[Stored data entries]

----------

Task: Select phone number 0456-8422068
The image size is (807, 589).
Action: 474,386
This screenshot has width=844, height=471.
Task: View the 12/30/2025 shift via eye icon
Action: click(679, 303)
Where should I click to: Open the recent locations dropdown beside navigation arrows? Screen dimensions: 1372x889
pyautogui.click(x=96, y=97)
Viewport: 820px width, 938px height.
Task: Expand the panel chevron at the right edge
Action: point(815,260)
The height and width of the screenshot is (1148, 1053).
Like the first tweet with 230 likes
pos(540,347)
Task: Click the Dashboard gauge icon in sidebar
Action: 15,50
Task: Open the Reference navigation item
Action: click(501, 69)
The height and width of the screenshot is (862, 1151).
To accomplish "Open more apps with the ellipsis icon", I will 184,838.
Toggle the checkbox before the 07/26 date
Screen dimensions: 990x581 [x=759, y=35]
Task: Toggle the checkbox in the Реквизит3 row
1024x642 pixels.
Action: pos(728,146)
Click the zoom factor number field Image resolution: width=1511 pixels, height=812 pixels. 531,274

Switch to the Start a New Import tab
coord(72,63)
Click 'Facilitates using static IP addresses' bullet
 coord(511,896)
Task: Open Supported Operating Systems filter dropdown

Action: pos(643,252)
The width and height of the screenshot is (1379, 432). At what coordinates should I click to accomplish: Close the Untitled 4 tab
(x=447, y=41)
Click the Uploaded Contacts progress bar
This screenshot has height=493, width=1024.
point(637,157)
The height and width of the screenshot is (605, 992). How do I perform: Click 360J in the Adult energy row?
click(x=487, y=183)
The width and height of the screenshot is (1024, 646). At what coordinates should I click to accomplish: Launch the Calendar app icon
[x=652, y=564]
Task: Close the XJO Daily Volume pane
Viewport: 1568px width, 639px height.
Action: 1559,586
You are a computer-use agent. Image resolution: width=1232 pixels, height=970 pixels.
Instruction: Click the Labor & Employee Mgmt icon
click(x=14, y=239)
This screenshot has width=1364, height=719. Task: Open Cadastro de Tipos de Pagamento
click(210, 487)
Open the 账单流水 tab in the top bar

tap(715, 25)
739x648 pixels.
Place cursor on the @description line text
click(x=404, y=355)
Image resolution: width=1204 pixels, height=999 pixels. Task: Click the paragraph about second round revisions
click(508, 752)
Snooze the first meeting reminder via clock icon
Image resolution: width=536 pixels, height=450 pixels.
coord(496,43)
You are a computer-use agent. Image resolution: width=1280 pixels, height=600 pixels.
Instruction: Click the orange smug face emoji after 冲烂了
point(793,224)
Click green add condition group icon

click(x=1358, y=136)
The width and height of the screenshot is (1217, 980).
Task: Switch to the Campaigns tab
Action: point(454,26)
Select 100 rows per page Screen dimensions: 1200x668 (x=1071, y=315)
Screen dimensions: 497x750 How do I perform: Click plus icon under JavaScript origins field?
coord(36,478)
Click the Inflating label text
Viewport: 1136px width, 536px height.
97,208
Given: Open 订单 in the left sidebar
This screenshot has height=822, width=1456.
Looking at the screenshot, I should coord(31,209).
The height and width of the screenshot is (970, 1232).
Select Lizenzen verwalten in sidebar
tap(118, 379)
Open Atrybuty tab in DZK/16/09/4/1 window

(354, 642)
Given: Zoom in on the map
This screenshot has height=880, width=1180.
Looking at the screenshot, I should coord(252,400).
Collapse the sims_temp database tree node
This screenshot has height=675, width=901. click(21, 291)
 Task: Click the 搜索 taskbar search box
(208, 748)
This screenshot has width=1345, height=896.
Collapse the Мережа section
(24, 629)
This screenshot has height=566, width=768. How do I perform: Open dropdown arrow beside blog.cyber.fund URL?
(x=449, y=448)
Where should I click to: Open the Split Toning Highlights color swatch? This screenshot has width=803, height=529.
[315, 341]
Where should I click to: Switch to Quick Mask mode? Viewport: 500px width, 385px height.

----------

§ WHAT THE EXERCISE ASKS: Exactly reproduce every line of the records.

§ COMPLETED TASK:
Task: Select phone number 0456-8422068
The image size is (807, 589).
Action: 474,386
This screenshot has width=844, height=471.
Task: View the 12/30/2025 shift via eye icon
Action: click(679, 303)
Where should I click to: Open the recent locations dropdown beside navigation arrows? Screen dimensions: 1372x889
pyautogui.click(x=96, y=97)
Viewport: 820px width, 938px height.
Task: Expand the panel chevron at the right edge
Action: point(815,260)
The height and width of the screenshot is (1148, 1053).
Like the first tweet with 230 likes
pos(540,347)
Task: Click the Dashboard gauge icon in sidebar
Action: 15,50
Task: Open the Reference navigation item
Action: click(501, 69)
The height and width of the screenshot is (862, 1151).
To accomplish "Open more apps with the ellipsis icon", I will 184,838.
Toggle the checkbox before the 07/26 date
Screen dimensions: 990x581 [x=759, y=35]
Task: Toggle the checkbox in the Реквизит3 row
1024x642 pixels.
Action: pos(728,146)
Click the zoom factor number field Image resolution: width=1511 pixels, height=812 pixels. 531,274

Switch to the Start a New Import tab
coord(72,63)
Click 'Facilitates using static IP addresses' bullet
 coord(511,896)
Task: Open Supported Operating Systems filter dropdown

Action: pos(643,252)
The width and height of the screenshot is (1379, 432). At what coordinates should I click to accomplish: Close the Untitled 4 tab
(x=447, y=41)
Click the Uploaded Contacts progress bar
This screenshot has height=493, width=1024.
point(637,157)
The height and width of the screenshot is (605, 992). How do I perform: Click 360J in the Adult energy row?
click(x=487, y=183)
The width and height of the screenshot is (1024, 646). At what coordinates should I click to accomplish: Launch the Calendar app icon
[x=652, y=564]
Task: Close the XJO Daily Volume pane
Viewport: 1568px width, 639px height.
Action: 1559,586
You are a computer-use agent. Image resolution: width=1232 pixels, height=970 pixels.
Instruction: Click the Labor & Employee Mgmt icon
click(x=14, y=239)
This screenshot has width=1364, height=719. Task: Open Cadastro de Tipos de Pagamento
click(210, 487)
Open the 账单流水 tab in the top bar

tap(715, 25)
739x648 pixels.
Place cursor on the @description line text
click(x=404, y=355)
Image resolution: width=1204 pixels, height=999 pixels. Task: Click the paragraph about second round revisions
click(508, 752)
Snooze the first meeting reminder via clock icon
Image resolution: width=536 pixels, height=450 pixels.
coord(496,43)
You are a computer-use agent. Image resolution: width=1280 pixels, height=600 pixels.
Instruction: Click the orange smug face emoji after 冲烂了
point(793,224)
Click green add condition group icon

click(x=1358, y=136)
The width and height of the screenshot is (1217, 980).
Task: Switch to the Campaigns tab
Action: point(454,26)
Select 100 rows per page Screen dimensions: 1200x668 (x=1071, y=315)
Screen dimensions: 497x750 How do I perform: Click plus icon under JavaScript origins field?
coord(36,478)
Click the Inflating label text
Viewport: 1136px width, 536px height.
97,208
Given: Open 订单 in the left sidebar
This screenshot has height=822, width=1456.
Looking at the screenshot, I should coord(31,209).
The height and width of the screenshot is (970, 1232).
Select Lizenzen verwalten in sidebar
tap(118, 379)
Open Atrybuty tab in DZK/16/09/4/1 window

(354, 642)
Given: Zoom in on the map
This screenshot has height=880, width=1180.
Looking at the screenshot, I should coord(252,400).
Collapse the sims_temp database tree node
This screenshot has height=675, width=901. click(21, 291)
 Task: Click the 搜索 taskbar search box
(208, 748)
This screenshot has width=1345, height=896.
Collapse the Мережа section
(24, 629)
This screenshot has height=566, width=768. How do I perform: Open dropdown arrow beside blog.cyber.fund URL?
(x=449, y=448)
Where should I click to: Open the Split Toning Highlights color swatch? This screenshot has width=803, height=529.
[315, 341]
Where should I click to: Switch to Quick Mask mode? Viewport: 500px width, 385px height.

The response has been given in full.